The problem = Copy the lines from the one with "Task: Click the Save file disk icon" up to and including the one with "tap(533, 140)", renaming "disk" to "floppy" and keeping everything else the same.

Word and element pointing entries =

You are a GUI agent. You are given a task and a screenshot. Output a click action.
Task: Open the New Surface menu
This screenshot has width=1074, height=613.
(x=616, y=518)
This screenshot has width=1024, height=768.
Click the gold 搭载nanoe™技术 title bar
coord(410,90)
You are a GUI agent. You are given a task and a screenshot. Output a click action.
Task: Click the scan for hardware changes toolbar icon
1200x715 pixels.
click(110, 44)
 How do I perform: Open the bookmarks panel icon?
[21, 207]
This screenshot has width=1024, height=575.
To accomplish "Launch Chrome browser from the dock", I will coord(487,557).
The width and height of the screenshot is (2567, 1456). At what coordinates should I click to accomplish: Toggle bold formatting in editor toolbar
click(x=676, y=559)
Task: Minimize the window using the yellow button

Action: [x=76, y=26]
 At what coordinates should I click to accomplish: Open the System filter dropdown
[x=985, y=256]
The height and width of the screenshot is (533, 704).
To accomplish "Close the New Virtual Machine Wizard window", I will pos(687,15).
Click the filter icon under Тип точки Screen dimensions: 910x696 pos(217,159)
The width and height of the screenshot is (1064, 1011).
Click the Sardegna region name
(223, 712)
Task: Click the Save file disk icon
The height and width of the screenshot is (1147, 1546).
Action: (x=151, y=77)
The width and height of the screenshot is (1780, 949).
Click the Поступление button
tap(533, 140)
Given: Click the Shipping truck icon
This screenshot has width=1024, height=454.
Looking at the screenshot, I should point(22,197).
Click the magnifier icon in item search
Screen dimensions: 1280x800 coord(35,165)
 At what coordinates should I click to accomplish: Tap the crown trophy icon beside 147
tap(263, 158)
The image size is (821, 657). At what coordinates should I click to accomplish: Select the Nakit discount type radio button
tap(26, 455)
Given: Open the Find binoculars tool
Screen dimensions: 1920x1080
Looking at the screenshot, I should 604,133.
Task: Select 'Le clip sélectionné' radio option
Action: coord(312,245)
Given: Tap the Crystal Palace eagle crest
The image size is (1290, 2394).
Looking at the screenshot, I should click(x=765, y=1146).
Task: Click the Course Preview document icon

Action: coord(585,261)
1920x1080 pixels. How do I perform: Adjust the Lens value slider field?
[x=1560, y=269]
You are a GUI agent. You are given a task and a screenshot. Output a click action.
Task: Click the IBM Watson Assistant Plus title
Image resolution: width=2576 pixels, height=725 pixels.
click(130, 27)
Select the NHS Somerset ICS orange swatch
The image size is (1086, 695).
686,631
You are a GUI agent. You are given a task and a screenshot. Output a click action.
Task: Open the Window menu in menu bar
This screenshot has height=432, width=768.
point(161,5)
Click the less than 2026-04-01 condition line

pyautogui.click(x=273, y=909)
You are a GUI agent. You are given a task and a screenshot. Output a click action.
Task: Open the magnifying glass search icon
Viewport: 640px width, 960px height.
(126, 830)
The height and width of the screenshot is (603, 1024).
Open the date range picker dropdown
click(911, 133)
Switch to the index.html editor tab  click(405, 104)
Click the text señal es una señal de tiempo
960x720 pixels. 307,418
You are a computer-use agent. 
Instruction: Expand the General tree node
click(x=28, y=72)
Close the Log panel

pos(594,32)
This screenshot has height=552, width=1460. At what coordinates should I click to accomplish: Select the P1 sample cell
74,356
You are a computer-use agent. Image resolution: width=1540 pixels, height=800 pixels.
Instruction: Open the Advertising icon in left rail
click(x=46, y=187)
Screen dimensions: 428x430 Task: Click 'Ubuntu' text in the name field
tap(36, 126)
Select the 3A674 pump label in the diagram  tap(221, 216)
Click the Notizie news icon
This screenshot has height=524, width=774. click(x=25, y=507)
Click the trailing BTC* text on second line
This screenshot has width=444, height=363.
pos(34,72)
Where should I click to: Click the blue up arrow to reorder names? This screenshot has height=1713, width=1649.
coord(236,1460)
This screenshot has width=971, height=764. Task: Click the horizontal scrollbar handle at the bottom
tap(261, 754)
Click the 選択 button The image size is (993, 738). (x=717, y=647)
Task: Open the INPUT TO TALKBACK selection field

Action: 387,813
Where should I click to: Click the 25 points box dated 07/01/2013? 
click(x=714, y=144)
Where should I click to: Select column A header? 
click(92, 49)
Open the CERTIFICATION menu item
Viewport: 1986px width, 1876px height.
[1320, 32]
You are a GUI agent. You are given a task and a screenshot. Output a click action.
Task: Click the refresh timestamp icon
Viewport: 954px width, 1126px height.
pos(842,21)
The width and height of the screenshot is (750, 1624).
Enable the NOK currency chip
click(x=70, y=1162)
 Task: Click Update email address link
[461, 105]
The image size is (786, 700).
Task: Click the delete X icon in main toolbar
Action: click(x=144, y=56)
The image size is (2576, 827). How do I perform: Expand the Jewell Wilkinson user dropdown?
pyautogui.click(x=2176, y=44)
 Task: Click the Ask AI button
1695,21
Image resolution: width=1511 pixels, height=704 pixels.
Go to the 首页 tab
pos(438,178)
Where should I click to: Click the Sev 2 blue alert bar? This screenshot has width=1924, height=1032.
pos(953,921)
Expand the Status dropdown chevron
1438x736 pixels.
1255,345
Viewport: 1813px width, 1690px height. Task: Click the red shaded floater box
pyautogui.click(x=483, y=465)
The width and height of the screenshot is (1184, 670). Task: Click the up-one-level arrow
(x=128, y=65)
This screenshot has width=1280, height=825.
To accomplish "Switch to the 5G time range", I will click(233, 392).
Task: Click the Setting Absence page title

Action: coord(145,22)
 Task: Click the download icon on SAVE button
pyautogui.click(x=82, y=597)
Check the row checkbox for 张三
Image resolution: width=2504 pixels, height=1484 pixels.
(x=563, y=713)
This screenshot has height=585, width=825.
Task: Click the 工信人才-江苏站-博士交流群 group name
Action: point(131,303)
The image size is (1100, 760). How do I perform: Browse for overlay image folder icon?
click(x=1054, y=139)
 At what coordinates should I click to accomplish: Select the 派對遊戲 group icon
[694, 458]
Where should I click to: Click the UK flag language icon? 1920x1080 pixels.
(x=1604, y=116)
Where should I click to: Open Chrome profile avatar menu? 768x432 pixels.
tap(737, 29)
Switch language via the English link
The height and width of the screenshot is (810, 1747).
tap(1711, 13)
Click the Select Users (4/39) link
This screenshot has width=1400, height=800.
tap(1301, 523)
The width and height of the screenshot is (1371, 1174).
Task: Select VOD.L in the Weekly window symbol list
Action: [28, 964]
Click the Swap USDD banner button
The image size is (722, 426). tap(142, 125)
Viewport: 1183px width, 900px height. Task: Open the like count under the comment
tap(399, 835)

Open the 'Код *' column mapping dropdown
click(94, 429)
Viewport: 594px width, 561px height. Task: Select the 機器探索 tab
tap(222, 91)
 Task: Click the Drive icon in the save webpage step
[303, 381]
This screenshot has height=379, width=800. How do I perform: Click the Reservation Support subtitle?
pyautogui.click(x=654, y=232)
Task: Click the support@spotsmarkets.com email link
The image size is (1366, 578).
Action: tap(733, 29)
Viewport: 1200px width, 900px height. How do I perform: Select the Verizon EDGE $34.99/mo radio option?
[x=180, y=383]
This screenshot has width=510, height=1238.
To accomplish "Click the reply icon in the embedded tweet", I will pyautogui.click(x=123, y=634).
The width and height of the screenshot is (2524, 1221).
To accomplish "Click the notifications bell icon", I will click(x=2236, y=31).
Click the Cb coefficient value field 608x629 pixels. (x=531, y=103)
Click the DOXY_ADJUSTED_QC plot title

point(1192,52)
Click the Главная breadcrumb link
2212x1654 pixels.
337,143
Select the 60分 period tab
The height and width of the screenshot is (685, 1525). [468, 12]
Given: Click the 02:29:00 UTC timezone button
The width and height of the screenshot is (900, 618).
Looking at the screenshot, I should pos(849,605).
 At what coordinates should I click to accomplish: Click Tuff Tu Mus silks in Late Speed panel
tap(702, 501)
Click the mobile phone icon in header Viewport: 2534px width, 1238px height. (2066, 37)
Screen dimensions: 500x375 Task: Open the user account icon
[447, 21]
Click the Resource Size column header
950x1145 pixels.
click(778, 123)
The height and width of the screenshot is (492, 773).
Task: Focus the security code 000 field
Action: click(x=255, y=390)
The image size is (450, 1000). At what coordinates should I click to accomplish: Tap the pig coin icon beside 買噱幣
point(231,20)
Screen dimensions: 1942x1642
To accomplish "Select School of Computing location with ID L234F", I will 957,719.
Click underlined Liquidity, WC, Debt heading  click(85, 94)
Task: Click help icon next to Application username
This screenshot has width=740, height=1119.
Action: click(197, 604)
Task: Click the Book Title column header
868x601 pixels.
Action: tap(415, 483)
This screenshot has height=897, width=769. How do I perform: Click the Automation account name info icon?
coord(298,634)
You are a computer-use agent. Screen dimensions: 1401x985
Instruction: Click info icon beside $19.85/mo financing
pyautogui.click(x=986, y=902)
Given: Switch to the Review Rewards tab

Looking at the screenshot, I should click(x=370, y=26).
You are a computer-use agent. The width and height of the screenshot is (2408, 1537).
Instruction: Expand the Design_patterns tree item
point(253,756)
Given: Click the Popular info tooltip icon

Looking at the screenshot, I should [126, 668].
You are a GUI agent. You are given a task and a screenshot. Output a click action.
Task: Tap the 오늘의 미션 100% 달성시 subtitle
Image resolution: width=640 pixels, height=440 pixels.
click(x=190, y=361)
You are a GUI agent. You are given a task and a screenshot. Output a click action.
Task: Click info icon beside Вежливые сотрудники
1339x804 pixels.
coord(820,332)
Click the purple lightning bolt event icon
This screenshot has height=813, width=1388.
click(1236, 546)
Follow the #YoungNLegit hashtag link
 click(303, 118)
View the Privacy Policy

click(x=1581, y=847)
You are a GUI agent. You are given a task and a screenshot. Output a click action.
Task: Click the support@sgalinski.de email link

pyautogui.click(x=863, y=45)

Response =
Task: Click the Save file floppy icon
The height and width of the screenshot is (1147, 1546).
Action: (x=151, y=77)
The width and height of the screenshot is (1780, 949).
Click the Поступление button
tap(533, 140)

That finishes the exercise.